Serine-borate bound hGGT1 (Protein Data Bank code 4ZC6). A, structure of the serine-borate complex. In the hGGT1-catalyzed reaction, the side chain oxygen of Thr-381 initiates a nucleophilic attack on the boron, which results in the formation of tetrahedral structure with a covalent bond between the oxygen of Thr-381 and the boron. B, stereo presentation of the model of serine-borate fitted into an initial F_o − F_c density map (contoured at 3σ level). Enzyme carbon atoms are colored yellow; serine-borate carbon atoms are colored orange, oxygens are red, nitrogens are blue, and boron is pink. The red sphere is a water molecule (W).
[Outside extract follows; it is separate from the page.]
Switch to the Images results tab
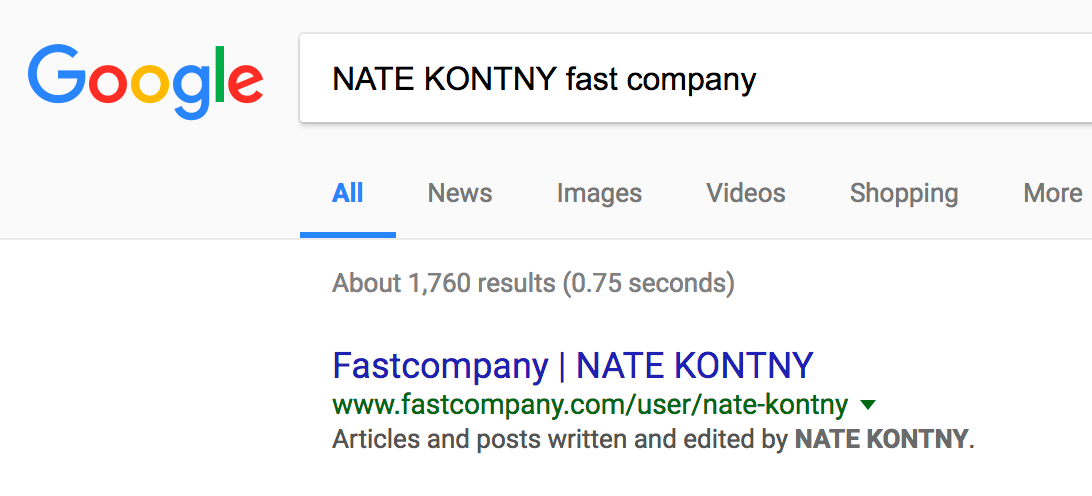Viewport: 1092px width, 496px height. click(599, 193)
C, LIGPLOT diagram of the interactions of the serine-borate complex with hGGT1. Atoms are colored as in B with the exception that the carbon atoms are colored black. The water molecule is cyan.

FIGURE 4.

GGsTop-bound hGGT1 (4ZBK). A, structure of GGsTop (2-amino-4-([3-(carboxymethyl) phenyl] (methyl)phosphono)-butanoic acid)). In the hGGT1-catalyzed reaction, the side chain oxygen of Thr-381 initiates a nucleophilic attack on the phosphate of GGsTop, which results in the formation of a covalent bond between the oxygen of Thr-381 and the phosphate of GGsTop and the cleavage of the phosphorus-oxygen bond of the GGsTop phenol releasing the phenol. B, stereo presentation of the model of cleaved GGsTop fitted into the 2F_o − F_c density map (contoured at the 1.5 σ level). Enzyme carbon atoms are colored yellow; GGsTop carbon atoms are colored orange, oxygens are red, nitrogens are blue, and phosphate is green. C, LIGPLOT diagram of the interactions between GGsTop and hGGT1. Atoms are colored as in B with the exception that the carbons are colored black. The water molecule is cyan. D, stereo view of the solvent-accessible surface of the active site of the GGsTop-bound hGGT1 with a model of cleaved GGsTop. Enzyme carbon atoms are colored white. The colors of the other atoms are the same as in B.

FIGURE 5.

Glutamate-bound hGGT1 (4ZCG). A, structure of glutamate, which is the second product of the GGT1 reaction. B, stereo presentation of the model of Glu fitted into an F_o − F_c density map calculated after initial rigid body refinement and contoured at 3σ level. Enzyme carbon atoms are colored yellow; glutamate carbon atoms are colored orange, oxygens are red, and nitrogens are blue. C, LIGPLOT diagram of the interactions between hGGT1 and a glutamate molecule in the active site of the enzyme. Colors of the atoms are the same as in A with the exception that the carbon atoms are black. The water molecule is colored cyan.

FIGURE 6.

Least squares superposition of CA atoms of apo-hGGT1 (4Z9O, red), serine-borate bound hGGT1 (4ZC6, green), and glutamate-bound hGGT1 (4ZCG, blue) structures. The numbers show the first and last residues of the corresponding structure: the lid loop (residues 428–439), the oxyanion loop (residues 470–475), the C-terminal part of helix α14 (residues 323–330), and the loop connecting β16 and β17 strands (residues 505–514).